• **ACTIVITY**
After finding the line with "773x1278 pixels. Task: Select" in the entries below, retype exactly each line from there through the line with "The width and height of the screenshot is (647, 629).", including that final line.

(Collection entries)
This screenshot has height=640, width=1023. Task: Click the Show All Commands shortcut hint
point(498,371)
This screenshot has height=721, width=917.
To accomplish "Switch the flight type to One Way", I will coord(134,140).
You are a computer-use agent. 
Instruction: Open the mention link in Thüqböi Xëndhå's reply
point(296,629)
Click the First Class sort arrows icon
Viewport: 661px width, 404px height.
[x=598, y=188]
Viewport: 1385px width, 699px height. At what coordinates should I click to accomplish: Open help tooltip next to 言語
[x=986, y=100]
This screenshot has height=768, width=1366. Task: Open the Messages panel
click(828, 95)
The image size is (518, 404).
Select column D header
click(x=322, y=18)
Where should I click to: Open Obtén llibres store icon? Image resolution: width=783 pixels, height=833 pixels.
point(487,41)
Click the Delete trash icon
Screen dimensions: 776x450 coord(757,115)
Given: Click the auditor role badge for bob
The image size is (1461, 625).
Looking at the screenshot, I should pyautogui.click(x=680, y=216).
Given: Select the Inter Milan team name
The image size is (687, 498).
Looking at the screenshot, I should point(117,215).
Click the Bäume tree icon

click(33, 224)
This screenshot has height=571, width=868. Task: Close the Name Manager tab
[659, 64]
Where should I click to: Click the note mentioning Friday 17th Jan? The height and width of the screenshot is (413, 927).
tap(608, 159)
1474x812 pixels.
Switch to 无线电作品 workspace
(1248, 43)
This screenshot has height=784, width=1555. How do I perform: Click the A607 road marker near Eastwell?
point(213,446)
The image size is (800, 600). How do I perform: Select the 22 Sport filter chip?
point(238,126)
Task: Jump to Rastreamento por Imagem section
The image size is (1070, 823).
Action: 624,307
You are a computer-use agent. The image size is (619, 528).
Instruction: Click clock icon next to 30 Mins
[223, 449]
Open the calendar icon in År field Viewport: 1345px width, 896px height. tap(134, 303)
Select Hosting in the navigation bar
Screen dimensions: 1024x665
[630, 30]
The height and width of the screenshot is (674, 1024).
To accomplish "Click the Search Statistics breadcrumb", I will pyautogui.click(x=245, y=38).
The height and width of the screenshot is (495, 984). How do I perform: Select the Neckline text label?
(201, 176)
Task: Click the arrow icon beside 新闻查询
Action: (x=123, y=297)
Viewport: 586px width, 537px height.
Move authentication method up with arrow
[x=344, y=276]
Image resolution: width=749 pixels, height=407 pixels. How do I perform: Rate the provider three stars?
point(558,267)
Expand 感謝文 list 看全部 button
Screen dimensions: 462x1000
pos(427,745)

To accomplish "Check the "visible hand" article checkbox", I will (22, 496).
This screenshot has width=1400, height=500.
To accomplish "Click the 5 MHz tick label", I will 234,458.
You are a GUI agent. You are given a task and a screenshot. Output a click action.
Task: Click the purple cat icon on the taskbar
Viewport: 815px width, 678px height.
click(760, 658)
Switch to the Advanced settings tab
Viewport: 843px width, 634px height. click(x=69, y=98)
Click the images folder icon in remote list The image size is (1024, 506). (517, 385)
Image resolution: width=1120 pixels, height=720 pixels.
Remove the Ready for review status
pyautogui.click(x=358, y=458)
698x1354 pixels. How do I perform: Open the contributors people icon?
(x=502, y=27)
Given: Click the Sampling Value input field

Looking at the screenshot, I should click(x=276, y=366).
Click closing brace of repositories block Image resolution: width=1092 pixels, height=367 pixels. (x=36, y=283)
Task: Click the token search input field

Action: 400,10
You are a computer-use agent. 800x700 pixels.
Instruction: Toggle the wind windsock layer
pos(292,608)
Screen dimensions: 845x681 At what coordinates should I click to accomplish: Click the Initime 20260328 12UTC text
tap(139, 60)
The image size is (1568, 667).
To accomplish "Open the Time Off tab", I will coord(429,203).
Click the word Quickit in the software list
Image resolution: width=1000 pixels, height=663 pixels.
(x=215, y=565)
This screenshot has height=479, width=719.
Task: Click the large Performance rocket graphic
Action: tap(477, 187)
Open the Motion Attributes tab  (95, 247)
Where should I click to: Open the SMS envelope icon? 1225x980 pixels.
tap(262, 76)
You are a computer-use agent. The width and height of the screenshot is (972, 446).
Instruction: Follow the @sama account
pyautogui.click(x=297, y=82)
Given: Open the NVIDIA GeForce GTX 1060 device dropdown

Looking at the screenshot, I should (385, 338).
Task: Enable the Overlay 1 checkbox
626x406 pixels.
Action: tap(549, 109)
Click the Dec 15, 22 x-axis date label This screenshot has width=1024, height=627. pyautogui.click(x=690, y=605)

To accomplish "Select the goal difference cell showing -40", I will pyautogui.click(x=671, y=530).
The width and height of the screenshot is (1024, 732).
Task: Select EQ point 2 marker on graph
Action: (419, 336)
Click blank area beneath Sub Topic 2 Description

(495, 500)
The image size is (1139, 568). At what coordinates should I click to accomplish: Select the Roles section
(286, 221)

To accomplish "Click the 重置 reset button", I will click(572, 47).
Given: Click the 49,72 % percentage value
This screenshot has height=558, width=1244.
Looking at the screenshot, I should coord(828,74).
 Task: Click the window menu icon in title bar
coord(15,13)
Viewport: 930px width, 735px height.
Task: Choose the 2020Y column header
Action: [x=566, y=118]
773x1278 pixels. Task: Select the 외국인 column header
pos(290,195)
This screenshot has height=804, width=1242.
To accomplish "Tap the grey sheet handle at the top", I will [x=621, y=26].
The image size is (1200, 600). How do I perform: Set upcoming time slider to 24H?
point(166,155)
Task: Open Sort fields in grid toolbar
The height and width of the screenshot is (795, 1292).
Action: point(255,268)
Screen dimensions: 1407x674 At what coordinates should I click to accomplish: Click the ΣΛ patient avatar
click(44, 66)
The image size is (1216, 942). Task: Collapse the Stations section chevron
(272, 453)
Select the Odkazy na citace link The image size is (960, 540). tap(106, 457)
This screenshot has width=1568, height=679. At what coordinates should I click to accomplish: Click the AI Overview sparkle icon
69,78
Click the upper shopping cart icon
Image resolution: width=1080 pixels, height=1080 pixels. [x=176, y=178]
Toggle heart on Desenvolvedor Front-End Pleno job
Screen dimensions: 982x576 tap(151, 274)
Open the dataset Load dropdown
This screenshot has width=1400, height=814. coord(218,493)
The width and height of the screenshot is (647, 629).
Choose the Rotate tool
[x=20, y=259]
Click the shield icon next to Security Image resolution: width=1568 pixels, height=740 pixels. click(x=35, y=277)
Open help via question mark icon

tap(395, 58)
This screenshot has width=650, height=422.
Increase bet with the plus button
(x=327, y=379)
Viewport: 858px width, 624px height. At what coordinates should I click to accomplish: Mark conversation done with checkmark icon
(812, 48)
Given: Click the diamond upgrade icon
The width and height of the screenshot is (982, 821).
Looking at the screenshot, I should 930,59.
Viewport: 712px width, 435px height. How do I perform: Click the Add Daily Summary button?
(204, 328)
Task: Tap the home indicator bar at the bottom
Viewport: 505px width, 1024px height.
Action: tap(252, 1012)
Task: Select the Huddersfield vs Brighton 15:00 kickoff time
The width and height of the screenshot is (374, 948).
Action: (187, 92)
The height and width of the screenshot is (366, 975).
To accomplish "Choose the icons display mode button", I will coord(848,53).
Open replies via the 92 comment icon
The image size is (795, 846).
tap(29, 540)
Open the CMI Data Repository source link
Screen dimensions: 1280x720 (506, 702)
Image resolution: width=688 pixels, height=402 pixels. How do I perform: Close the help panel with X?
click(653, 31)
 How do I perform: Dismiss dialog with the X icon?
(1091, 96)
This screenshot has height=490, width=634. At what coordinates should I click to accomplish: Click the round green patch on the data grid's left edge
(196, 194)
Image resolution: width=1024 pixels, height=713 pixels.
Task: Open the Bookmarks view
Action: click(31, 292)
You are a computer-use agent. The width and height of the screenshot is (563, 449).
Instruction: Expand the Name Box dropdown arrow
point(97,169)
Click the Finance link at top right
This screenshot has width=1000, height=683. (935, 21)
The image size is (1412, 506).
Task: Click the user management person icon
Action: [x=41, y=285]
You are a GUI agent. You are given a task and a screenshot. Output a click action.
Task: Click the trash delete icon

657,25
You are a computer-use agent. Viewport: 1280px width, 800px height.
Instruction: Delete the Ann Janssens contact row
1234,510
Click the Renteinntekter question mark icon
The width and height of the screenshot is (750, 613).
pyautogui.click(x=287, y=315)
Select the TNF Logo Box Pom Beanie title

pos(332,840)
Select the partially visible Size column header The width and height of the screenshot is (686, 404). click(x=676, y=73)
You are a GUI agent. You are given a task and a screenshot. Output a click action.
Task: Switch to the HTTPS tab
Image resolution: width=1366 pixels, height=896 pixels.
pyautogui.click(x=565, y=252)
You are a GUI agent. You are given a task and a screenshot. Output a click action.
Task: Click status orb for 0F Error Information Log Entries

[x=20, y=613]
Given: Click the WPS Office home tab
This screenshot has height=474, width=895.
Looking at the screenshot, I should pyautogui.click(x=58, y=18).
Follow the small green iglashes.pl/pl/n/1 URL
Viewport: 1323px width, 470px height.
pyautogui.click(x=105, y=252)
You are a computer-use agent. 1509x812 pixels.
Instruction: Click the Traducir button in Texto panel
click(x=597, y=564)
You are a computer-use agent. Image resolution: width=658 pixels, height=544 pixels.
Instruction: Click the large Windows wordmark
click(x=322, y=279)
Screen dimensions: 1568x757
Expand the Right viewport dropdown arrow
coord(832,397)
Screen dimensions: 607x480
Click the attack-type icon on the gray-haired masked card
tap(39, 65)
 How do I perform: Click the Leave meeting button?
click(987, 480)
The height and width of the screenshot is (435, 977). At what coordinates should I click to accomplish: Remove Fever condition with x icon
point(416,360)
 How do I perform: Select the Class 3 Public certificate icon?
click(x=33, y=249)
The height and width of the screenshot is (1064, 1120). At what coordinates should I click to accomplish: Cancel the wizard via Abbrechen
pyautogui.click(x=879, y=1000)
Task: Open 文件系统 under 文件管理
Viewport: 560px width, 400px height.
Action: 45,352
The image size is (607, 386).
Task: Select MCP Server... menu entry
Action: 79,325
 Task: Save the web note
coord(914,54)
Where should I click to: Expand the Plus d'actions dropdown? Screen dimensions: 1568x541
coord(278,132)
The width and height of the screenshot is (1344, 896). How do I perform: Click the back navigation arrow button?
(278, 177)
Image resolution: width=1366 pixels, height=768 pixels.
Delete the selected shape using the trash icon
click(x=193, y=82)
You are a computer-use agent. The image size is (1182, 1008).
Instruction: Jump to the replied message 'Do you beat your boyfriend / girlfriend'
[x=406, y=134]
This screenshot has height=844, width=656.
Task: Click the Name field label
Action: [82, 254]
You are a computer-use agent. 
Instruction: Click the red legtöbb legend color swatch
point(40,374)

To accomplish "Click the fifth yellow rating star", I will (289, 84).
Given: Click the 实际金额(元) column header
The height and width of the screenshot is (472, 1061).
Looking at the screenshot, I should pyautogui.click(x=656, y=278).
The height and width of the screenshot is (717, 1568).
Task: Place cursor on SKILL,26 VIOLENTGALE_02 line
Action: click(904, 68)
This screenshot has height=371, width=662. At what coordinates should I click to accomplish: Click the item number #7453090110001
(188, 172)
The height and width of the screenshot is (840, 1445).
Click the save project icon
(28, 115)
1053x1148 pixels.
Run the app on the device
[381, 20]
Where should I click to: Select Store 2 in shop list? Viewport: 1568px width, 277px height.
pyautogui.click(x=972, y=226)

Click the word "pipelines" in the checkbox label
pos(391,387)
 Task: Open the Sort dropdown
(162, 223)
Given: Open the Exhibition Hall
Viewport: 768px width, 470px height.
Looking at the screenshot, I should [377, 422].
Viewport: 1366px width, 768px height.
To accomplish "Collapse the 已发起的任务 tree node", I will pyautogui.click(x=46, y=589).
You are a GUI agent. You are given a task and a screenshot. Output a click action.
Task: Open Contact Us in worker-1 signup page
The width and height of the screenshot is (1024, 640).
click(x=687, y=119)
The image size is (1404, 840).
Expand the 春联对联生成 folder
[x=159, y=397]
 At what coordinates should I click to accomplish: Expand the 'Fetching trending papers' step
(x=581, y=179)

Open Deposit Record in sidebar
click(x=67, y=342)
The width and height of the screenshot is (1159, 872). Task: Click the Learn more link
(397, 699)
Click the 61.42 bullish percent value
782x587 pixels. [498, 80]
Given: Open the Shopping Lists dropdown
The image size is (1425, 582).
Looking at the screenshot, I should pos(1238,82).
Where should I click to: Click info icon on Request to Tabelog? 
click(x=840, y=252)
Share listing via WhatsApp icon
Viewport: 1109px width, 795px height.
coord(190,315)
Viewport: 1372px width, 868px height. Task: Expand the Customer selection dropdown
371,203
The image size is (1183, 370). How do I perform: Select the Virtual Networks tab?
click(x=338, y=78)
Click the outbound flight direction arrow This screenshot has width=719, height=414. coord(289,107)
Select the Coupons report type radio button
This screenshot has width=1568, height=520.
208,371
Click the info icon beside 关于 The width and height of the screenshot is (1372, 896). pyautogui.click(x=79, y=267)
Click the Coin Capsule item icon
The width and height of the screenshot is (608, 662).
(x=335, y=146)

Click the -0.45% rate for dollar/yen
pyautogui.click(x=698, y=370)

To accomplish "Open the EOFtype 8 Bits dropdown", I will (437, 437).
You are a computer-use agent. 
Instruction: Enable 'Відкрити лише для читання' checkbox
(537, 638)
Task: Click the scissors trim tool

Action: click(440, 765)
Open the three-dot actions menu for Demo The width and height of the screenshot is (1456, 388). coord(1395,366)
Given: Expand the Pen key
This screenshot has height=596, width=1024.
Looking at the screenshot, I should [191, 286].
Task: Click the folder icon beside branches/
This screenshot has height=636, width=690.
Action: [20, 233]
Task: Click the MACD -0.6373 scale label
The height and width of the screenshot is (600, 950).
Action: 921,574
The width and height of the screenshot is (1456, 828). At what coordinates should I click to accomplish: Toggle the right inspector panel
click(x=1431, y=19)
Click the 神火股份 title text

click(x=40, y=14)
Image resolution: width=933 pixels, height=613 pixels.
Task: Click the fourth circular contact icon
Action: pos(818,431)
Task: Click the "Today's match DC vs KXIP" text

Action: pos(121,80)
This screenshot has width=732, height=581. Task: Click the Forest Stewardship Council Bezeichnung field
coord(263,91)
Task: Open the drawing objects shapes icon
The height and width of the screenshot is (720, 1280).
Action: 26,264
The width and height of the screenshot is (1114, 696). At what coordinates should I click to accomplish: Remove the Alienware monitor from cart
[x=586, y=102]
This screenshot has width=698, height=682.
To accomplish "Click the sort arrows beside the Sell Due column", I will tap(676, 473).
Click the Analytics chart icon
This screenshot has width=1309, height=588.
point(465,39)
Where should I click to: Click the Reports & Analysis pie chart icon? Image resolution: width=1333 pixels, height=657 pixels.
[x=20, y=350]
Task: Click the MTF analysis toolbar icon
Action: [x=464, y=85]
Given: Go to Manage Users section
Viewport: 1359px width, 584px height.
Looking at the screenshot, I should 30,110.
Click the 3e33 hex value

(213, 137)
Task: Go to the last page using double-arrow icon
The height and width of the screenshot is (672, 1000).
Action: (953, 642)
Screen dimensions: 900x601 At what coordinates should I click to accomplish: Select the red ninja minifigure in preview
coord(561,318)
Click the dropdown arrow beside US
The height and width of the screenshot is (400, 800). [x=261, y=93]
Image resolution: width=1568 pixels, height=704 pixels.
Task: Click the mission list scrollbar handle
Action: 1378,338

• **FINAL ANSWER**
773x1278 pixels. Task: Select the 외국인 column header
pos(290,195)
This screenshot has height=804, width=1242.
To accomplish "Tap the grey sheet handle at the top", I will [x=621, y=26].
The image size is (1200, 600). How do I perform: Set upcoming time slider to 24H?
point(166,155)
Task: Open Sort fields in grid toolbar
The height and width of the screenshot is (795, 1292).
Action: point(255,268)
Screen dimensions: 1407x674 At what coordinates should I click to accomplish: Click the ΣΛ patient avatar
click(44, 66)
The image size is (1216, 942). Task: Collapse the Stations section chevron
(272, 453)
Select the Odkazy na citace link The image size is (960, 540). tap(106, 457)
This screenshot has width=1568, height=679. At what coordinates should I click to accomplish: Click the AI Overview sparkle icon
69,78
Click the upper shopping cart icon
Image resolution: width=1080 pixels, height=1080 pixels. [x=176, y=178]
Toggle heart on Desenvolvedor Front-End Pleno job
Screen dimensions: 982x576 tap(151, 274)
Open the dataset Load dropdown
This screenshot has width=1400, height=814. coord(218,493)
The width and height of the screenshot is (647, 629).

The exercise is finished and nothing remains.